Why don't we launch an open-source model during the test, e.g. LLAMA3? There are two reasons:
- LLMs cannot guarantee determinism, meaning the test behavior might change.
- CI machines are not powerful enough to run any LLM that is sophisticated enough to finish the tasks defined in tests.
Note: integration tests are orthogonal to evaluations/benchmarks as they serve different purposes. Although benchmarks could also capture bugs, some of which may not be caught by tests, benchmarks require real LLMs which are non-deterministic and costly. We run integration test suite for every single commit, which is not possible with benchmarks.
Known limitations:
- To avoid the potential impact of non-determinism, we remove all special characters and numbers (often used as PIDs) when doing the comparison. If two prompts for the same task & agent only differ in non-alpha characters, a wrong mock response might be picked up.

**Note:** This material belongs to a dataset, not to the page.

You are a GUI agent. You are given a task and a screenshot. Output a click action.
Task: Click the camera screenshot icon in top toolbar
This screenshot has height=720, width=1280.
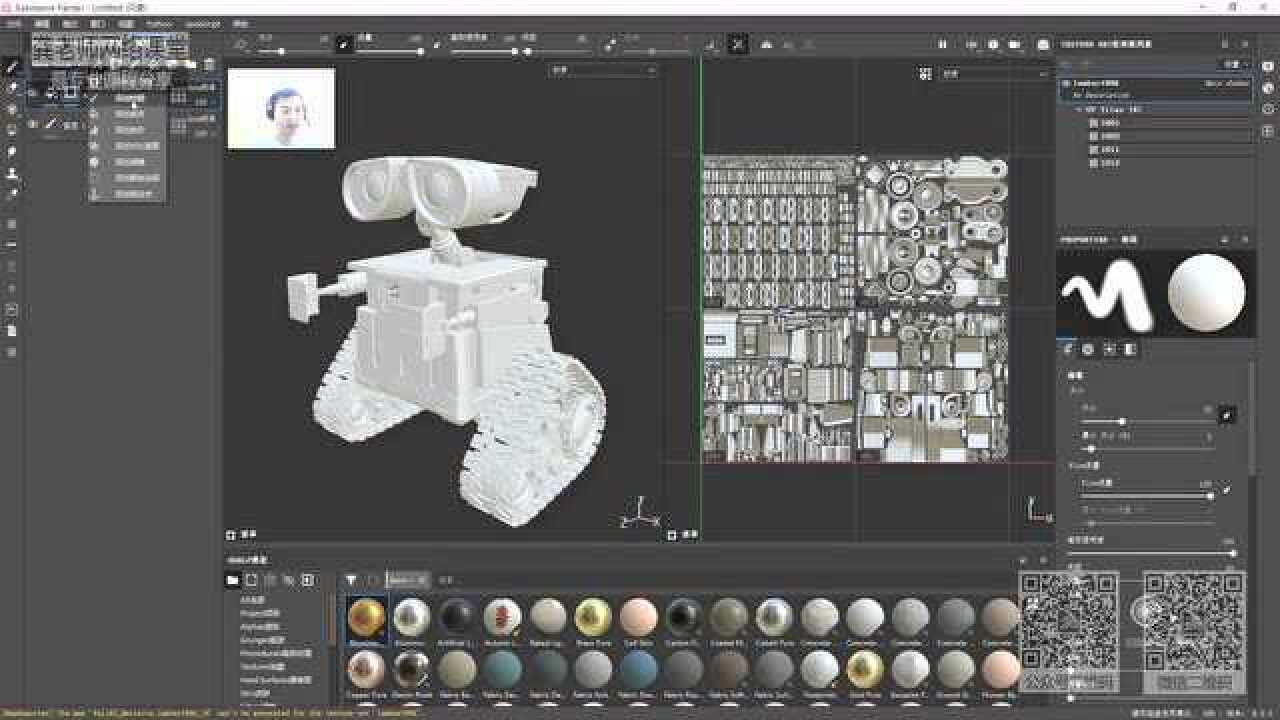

- It is required that the agent and sandbox don't do anything non-deterministic in the tests, e.g. printing out the current date.
@xingyaoww I cannot get CodeActAgent working with this simple task: Write a shell script 'hello.sh' that prints 'hello'.. I am using GPT4-Turbo. I'll skip test for CodeActAgent in this PR but please let me know if there's some other config that I shall try to make it work.
@li-boxuan, thanks for the notice! That's completely fine with me! CodeActAgent on main is broken with some recent changes in architecture and is under heavy construction right now. A lot of changes are expected in the next few days. I can let you know when i finish it & can also help with these integration tests!
This is awesome! Thanks @li-boxuan